The other problems identified include meters that have to be
moved and apartments that have to be re-piped, he explained.

Hallock is considering electric heat for the building instead,
Corignani confirmed.

He and an electrical inspector will be touring the building
today to determine if the electrical system in the building could
withstand servicing the entire structure.

“We’ll know more when we go in with the electrical inspector,”
he said.

“There’s a lot of apartments,” Corignani said, adding that it is
a big building. He said he believed about six or eight of the
apartments had been rented at the time of the gas shut-off.

The first floor had housed commercial businesses.
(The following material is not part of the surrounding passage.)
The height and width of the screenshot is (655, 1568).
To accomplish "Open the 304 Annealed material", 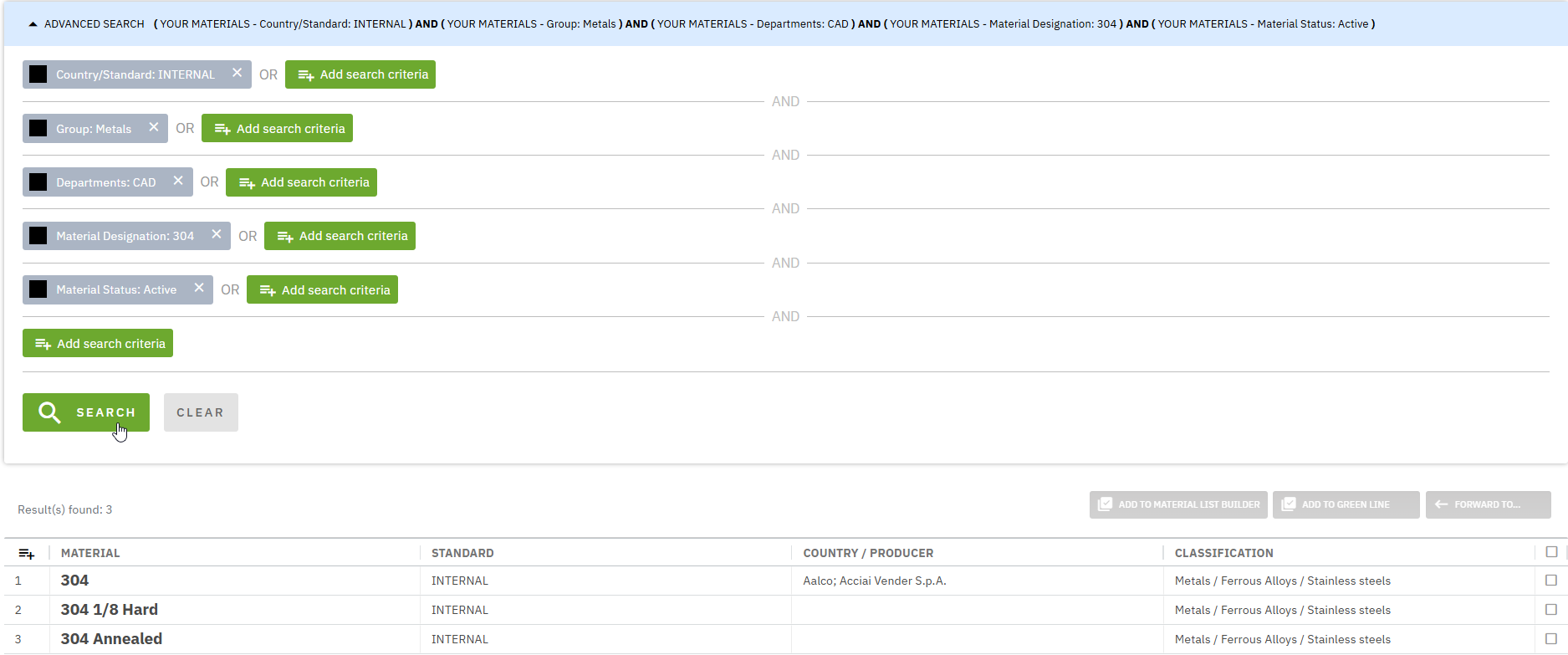I will (111, 639).
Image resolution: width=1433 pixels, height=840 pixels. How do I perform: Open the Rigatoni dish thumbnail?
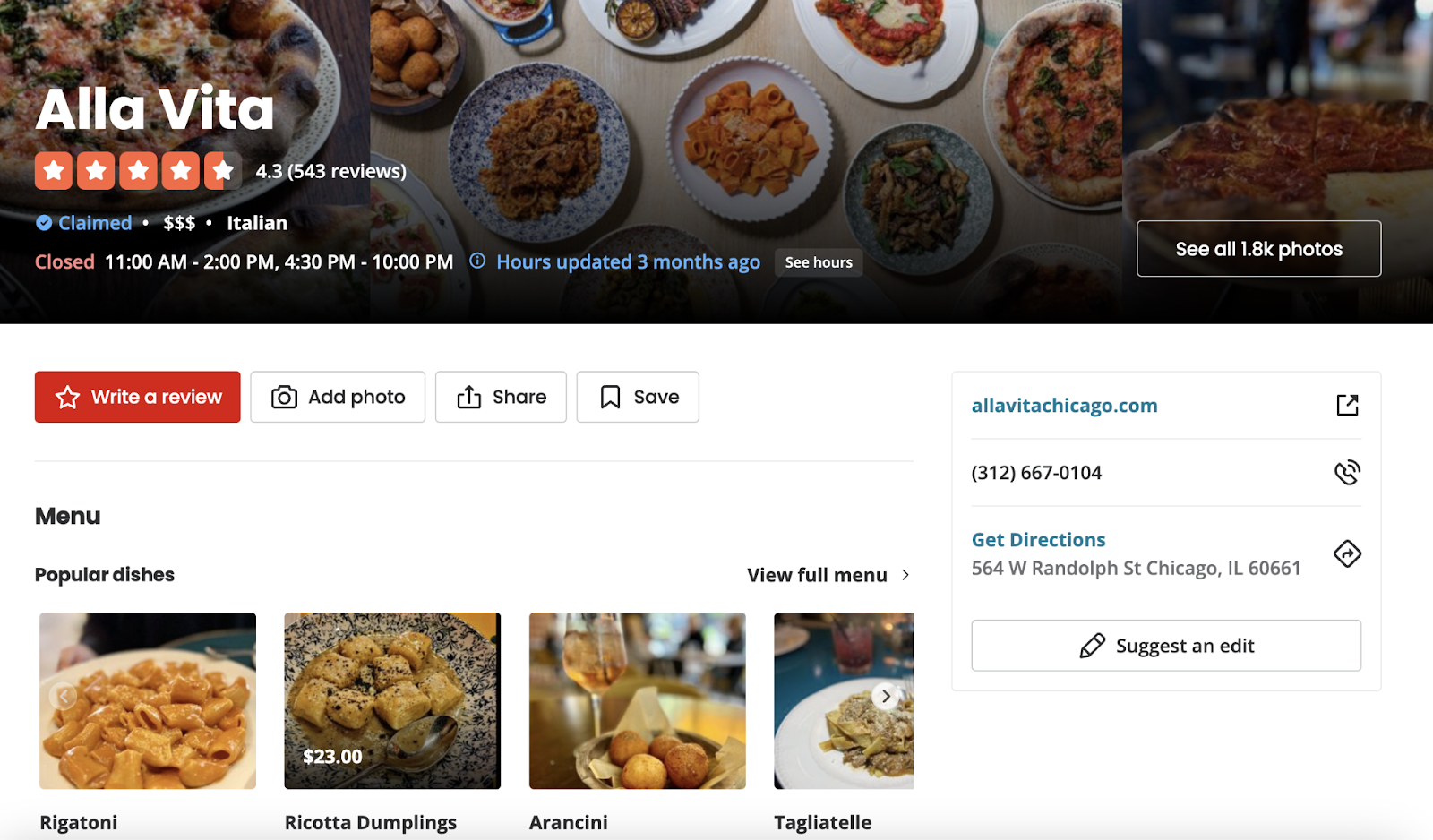147,700
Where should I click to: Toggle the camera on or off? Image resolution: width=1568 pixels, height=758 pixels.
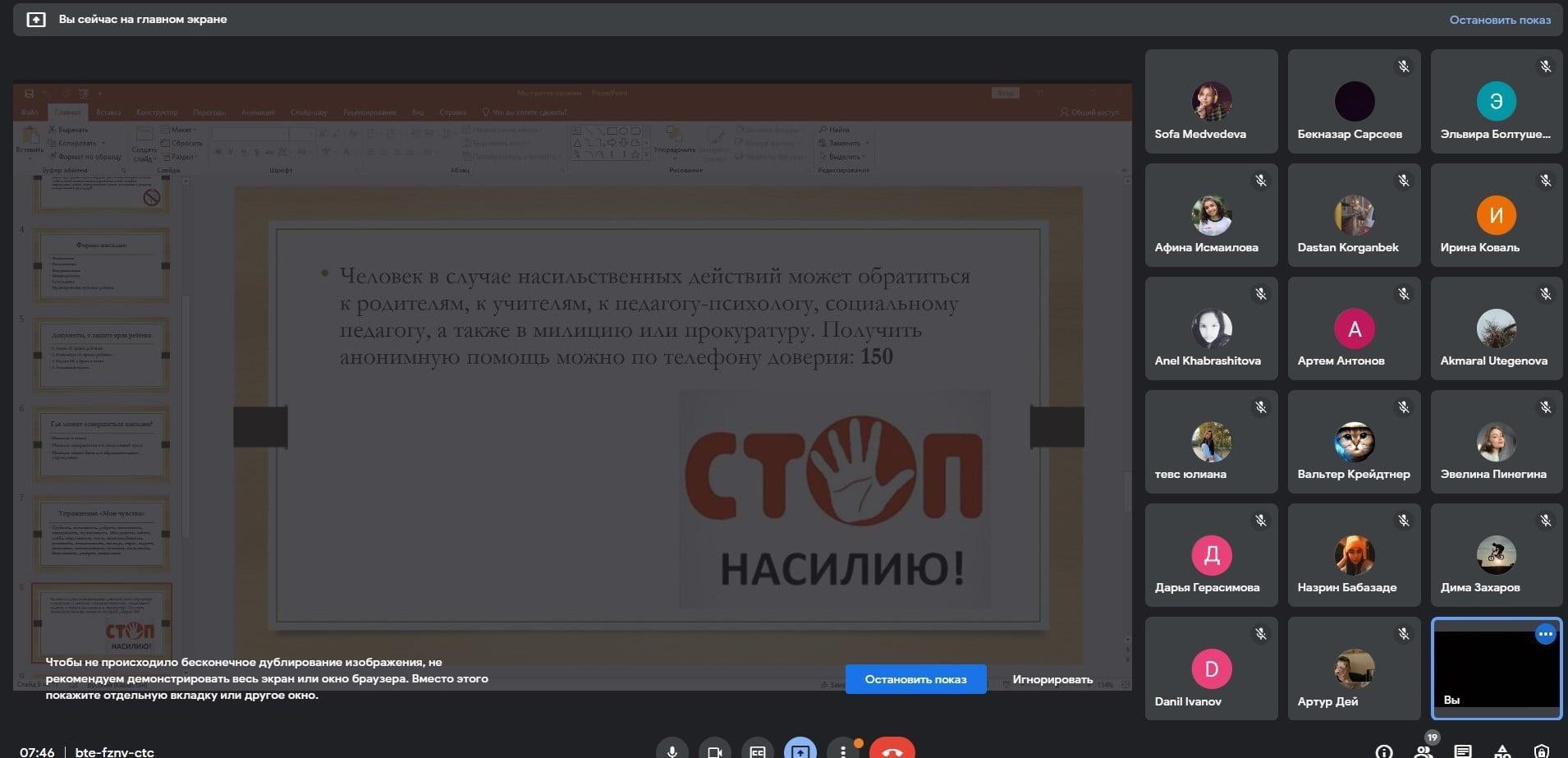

“I believe some of the businesses moved already,” Corignani
said. “It’s sad.”

At least one of those businesses is in the process of
relocating. Orris Jewelers, which had been at 12 South Ave. for 55
years, is moving into a space owned by the city on Chestnut
Street.

Owner Grant Orris declined to comment on Tuesday.

If the building is not able to be converted to electric heating,
the gas heating system will require a lot of work.

Corignani said there are pipes going through the walls and
floors to heat each individual unit in the building.

“The only thing then is to tear them all out and start again,”
he said.

The Terminal Building started out as Pompeon Hall in 1878,
explained Sally Costik of the Bradford Landmark Society.

“It was kind of the community center of its day,” she said.

“It was Wagner Business College for awhile,” she said,
explaining classes were in accounting.

The building was also owned by Tide Water Co. and by Tony
Dodaro, who remodeled it into a bus terminal.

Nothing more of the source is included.